Article details

Research area
Speech recognition

Proceedings of the Applied Human Factors and Ergonomics Conference, San Francisco, CA, USA


Jan Curin, Jan Kleindienst, Martin Labsky, Tomas Macek, Hoi Young, Ann Thyme-Gobbel, Lars König, Holger Quast, Christophe Couvreur

Dictating and editing short texts while driving


Although several existing in-car systems support dictation, there is none which would systematically address dictation and error correction for automotive environments. Dictation and correction systems available for desktop and mobile are not suitable for the car environment where safety is the crucial aspect.

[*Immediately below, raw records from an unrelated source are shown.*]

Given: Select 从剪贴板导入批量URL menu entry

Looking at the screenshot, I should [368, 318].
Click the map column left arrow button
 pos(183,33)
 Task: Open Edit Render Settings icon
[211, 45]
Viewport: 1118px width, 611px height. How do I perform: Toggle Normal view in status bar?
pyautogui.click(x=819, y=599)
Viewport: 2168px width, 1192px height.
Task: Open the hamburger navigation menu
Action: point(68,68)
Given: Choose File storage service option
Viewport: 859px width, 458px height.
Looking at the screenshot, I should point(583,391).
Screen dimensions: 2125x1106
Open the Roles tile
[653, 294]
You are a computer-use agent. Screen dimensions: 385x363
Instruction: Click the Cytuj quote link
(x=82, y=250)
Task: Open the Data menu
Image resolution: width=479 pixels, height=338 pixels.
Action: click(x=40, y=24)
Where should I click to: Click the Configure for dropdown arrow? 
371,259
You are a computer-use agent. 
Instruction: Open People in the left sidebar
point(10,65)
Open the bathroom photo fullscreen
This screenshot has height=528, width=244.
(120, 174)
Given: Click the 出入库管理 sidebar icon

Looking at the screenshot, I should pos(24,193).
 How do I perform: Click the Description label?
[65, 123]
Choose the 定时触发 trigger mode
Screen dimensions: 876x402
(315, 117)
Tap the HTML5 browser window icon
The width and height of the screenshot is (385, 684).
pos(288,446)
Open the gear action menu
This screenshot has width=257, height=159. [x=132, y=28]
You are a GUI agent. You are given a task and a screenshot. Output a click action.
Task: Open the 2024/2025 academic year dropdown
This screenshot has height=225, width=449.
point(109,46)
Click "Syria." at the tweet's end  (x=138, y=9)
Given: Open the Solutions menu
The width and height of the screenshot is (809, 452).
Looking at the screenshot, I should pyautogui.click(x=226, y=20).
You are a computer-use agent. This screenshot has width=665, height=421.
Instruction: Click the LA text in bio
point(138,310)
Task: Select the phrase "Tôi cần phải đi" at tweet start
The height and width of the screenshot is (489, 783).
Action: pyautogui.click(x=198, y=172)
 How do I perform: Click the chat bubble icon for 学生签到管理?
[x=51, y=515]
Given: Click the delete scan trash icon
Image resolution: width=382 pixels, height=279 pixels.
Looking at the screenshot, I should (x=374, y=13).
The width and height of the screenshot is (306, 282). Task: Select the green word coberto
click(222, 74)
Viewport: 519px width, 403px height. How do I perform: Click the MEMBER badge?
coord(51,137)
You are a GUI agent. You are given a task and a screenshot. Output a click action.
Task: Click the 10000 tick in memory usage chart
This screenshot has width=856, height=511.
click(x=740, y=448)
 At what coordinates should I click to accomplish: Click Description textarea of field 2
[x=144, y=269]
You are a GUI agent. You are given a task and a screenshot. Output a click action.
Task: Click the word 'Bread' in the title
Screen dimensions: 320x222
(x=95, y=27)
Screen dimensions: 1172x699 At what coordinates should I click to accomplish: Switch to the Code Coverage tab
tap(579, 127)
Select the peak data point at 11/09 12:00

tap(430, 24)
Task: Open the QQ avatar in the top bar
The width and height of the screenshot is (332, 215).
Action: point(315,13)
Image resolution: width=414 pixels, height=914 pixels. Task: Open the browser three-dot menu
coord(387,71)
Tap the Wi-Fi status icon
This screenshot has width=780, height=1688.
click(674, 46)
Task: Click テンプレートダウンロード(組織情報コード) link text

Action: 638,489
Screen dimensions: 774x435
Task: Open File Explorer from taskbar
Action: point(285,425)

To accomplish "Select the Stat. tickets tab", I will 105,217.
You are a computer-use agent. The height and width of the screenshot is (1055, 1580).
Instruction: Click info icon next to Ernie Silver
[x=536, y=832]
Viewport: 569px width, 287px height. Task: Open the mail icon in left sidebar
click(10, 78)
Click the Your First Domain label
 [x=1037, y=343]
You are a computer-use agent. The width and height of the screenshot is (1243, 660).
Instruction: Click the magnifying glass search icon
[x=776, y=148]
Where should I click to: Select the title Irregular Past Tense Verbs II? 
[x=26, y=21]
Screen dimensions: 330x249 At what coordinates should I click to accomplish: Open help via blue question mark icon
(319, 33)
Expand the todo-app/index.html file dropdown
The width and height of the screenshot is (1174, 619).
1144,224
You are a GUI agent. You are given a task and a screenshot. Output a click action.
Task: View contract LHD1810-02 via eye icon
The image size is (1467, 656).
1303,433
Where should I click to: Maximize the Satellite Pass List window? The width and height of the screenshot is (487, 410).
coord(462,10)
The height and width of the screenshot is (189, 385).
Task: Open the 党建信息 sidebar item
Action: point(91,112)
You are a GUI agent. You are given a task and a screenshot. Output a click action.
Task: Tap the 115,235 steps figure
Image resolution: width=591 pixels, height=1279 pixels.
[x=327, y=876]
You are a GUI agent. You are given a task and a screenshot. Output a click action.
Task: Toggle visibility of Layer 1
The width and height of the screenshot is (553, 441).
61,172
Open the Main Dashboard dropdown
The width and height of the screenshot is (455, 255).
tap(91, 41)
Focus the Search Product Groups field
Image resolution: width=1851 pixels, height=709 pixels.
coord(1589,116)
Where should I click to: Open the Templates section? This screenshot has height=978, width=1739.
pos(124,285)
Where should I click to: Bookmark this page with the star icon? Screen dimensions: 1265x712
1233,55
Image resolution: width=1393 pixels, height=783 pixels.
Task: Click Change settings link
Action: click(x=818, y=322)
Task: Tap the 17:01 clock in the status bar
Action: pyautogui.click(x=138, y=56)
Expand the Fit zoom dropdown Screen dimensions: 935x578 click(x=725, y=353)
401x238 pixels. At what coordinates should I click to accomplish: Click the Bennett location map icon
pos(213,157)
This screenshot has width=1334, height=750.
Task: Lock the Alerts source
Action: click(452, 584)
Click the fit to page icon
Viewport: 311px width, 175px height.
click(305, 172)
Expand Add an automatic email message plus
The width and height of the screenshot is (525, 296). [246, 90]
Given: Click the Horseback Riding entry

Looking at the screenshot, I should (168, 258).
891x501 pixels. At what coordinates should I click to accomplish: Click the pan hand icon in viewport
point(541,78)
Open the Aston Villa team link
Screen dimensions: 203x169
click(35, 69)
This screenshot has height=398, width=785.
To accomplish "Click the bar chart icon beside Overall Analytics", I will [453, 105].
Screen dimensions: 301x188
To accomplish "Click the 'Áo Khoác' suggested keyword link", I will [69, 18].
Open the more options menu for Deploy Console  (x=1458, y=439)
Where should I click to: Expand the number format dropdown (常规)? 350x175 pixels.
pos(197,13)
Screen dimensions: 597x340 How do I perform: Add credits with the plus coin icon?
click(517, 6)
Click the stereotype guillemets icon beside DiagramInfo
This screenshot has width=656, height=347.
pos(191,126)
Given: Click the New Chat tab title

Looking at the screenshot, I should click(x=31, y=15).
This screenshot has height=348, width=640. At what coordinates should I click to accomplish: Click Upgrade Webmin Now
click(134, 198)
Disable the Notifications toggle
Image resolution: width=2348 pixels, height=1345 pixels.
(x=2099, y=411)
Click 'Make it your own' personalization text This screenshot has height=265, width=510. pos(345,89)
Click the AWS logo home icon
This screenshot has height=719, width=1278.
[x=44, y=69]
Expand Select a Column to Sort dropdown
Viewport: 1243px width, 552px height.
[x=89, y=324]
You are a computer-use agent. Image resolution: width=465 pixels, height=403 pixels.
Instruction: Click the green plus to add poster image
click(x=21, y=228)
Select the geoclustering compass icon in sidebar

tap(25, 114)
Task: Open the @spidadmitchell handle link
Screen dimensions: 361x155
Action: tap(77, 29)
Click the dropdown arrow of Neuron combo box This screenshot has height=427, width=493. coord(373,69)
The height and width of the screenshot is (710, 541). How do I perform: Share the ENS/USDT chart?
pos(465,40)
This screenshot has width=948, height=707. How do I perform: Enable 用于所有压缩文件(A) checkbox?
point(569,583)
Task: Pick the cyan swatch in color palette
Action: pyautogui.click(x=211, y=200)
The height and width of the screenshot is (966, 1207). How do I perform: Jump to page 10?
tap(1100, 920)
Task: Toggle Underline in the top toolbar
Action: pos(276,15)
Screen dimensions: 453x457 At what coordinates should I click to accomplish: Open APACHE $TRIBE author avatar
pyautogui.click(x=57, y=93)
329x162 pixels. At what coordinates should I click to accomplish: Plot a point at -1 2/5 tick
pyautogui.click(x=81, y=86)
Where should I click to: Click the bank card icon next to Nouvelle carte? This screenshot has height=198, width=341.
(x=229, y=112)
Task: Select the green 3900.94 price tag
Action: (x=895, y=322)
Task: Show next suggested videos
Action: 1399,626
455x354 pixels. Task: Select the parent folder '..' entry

This paper presents a multimodal automotive dictation editor (codenamed ECOR), designed as a test bed for evaluation of numerous error correction techniques. Results are presented both for a standard use of the application as well as for the case when a particular type of correction is enforced. Reported results are obtained from native US-English speakers using the system while driving a standard lane-change-test (LCT) low fidelity car simulator. The dictation editor was tested in several modes including operations without any display, with a display showing the full edited text, and with limited view of just the “active” part of the dictated text. The measured results are compared to SMS dictation using a cell phone and to destination entry using a GPS unit.

The results indicate that the eyes-free version keeps the distraction level acceptable while achieving good task completion rate. Both multimodal versions caused more distraction than the eyes-free version and were comparable to the GPS entry task. By far, the cell phone texting task was the most distracting one. Text composition speed using dictation was faster than cell phone typing.